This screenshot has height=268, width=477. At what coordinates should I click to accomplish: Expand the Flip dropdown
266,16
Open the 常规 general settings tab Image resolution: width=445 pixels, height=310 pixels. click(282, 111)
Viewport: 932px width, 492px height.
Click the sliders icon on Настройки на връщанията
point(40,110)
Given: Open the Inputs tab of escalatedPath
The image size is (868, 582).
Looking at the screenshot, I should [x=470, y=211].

_ _ _ _ _ _ _

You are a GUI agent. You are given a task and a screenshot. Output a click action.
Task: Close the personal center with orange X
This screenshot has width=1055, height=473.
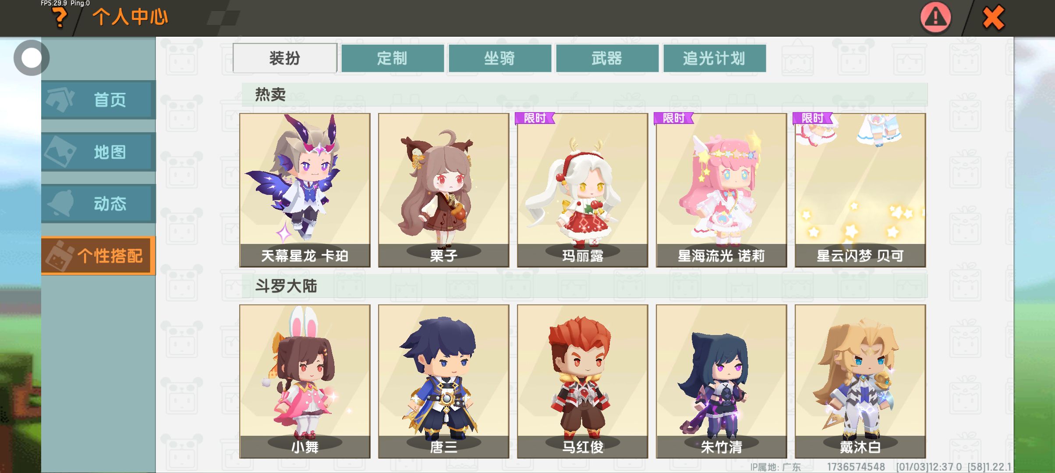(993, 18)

_ _ _ _ _ _ _

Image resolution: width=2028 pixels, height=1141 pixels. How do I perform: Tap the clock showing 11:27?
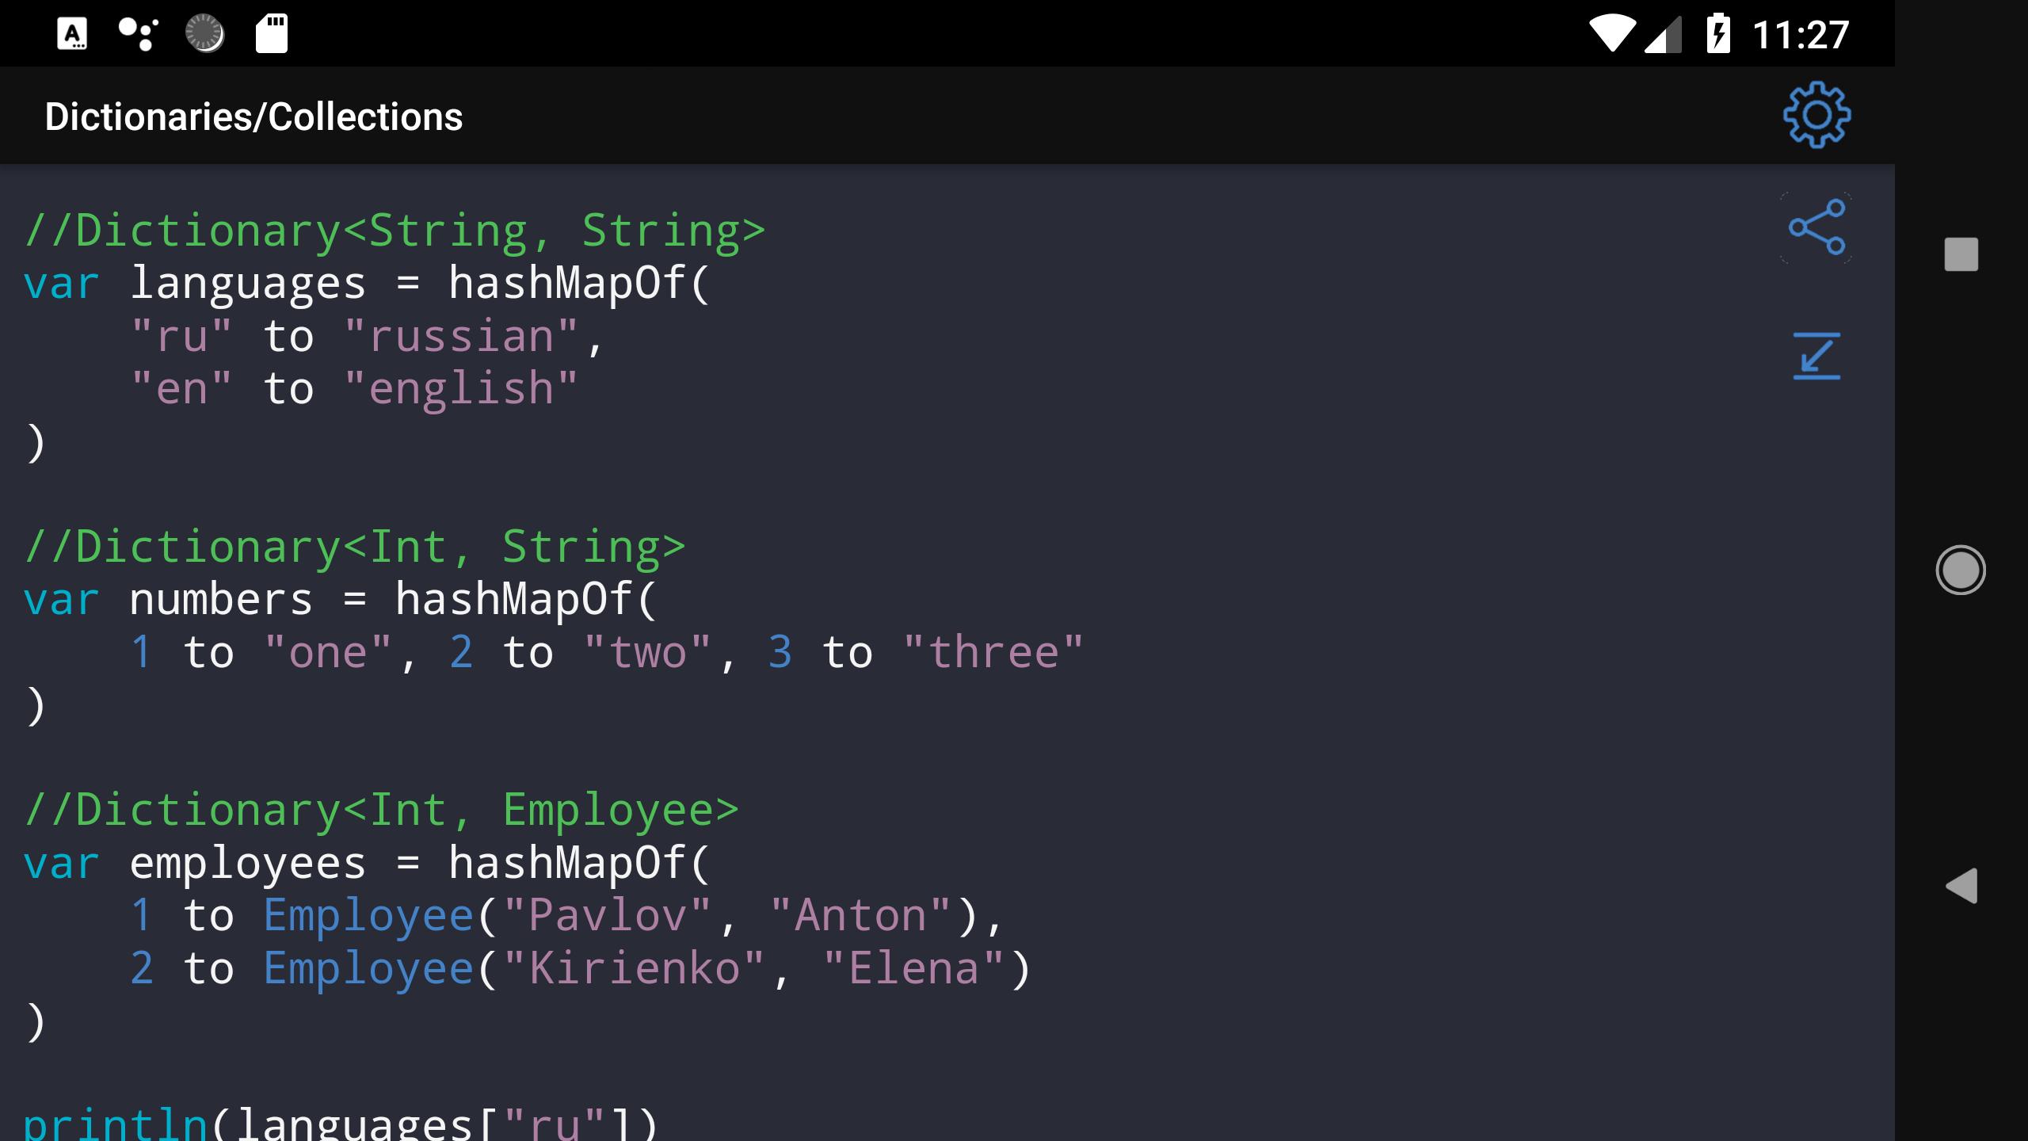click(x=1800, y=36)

_ _ _ _ _ _ _

= The task =
From the entries above, copy every line where the word "Open" shows up.

= Solution =
Open the 常规 general settings tab Image resolution: width=445 pixels, height=310 pixels. click(282, 111)
Given: Open the Inputs tab of escalatedPath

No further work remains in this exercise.